INPUT DATA –
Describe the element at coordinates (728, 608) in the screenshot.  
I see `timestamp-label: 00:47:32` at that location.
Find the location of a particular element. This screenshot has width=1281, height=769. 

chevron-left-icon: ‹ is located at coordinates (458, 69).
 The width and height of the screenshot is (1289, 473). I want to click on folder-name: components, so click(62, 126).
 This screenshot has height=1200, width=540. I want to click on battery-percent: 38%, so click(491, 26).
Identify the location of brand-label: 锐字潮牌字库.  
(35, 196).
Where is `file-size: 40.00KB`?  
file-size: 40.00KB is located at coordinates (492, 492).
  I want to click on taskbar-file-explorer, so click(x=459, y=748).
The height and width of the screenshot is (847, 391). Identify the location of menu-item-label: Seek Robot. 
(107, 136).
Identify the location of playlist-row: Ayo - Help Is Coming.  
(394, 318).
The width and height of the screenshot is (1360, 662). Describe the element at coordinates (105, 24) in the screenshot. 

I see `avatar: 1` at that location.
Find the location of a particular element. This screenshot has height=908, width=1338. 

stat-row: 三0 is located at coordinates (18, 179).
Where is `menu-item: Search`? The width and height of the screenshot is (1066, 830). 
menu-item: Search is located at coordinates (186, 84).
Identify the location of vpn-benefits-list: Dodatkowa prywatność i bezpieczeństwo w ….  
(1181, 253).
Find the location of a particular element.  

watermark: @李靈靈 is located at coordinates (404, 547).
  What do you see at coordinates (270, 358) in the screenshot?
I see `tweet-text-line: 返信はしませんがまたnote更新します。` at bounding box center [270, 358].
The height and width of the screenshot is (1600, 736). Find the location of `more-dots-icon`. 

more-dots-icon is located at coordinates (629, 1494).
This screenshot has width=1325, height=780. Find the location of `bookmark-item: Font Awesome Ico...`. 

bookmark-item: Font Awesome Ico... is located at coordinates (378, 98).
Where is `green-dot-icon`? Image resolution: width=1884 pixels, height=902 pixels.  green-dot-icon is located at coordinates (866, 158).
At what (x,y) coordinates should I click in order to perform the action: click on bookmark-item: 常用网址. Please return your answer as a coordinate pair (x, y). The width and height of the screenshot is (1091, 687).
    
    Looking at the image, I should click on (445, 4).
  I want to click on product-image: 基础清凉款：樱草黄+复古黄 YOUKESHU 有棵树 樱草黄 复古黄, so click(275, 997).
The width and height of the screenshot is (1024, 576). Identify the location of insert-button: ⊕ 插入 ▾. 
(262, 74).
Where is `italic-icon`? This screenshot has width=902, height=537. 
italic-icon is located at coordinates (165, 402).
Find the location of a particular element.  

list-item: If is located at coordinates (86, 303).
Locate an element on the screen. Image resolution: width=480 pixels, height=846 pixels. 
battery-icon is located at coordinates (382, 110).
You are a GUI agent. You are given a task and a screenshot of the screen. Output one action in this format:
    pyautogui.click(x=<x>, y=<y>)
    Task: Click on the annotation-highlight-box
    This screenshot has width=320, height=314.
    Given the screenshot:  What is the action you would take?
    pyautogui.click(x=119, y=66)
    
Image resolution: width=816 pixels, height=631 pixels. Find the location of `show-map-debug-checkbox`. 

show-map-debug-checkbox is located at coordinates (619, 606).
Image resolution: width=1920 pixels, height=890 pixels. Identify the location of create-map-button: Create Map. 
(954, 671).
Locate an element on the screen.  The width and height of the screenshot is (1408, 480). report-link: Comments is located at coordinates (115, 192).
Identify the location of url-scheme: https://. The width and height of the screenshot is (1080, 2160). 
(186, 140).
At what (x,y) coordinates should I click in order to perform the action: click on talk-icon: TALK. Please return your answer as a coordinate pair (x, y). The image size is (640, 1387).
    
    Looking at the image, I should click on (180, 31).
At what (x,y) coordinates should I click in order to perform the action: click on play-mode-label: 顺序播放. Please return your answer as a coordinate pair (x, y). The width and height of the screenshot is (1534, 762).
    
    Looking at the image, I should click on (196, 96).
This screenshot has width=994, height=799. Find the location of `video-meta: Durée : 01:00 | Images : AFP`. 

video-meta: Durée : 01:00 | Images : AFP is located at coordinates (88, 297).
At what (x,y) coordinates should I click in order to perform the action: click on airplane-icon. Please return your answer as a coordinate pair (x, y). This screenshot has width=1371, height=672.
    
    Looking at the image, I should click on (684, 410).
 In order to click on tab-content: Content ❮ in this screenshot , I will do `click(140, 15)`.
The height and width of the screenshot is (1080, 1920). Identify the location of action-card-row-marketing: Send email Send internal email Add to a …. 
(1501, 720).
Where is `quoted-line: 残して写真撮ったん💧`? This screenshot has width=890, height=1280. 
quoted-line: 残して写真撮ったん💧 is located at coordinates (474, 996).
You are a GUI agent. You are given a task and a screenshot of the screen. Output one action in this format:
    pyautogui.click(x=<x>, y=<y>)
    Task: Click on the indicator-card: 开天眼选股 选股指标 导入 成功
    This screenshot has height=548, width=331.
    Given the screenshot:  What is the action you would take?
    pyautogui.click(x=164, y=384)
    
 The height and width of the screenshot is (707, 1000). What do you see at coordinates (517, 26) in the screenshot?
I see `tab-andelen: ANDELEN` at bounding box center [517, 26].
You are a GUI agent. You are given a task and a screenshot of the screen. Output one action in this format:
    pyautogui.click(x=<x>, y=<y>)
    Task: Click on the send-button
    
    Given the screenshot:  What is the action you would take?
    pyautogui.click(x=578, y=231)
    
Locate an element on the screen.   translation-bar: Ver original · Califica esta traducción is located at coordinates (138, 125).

WHAT THE TASK REQUIRES – How many lines in the items above contain the word "Describe", matching case exactly? Reply with the number alone.

OUTPUT BELOW – 2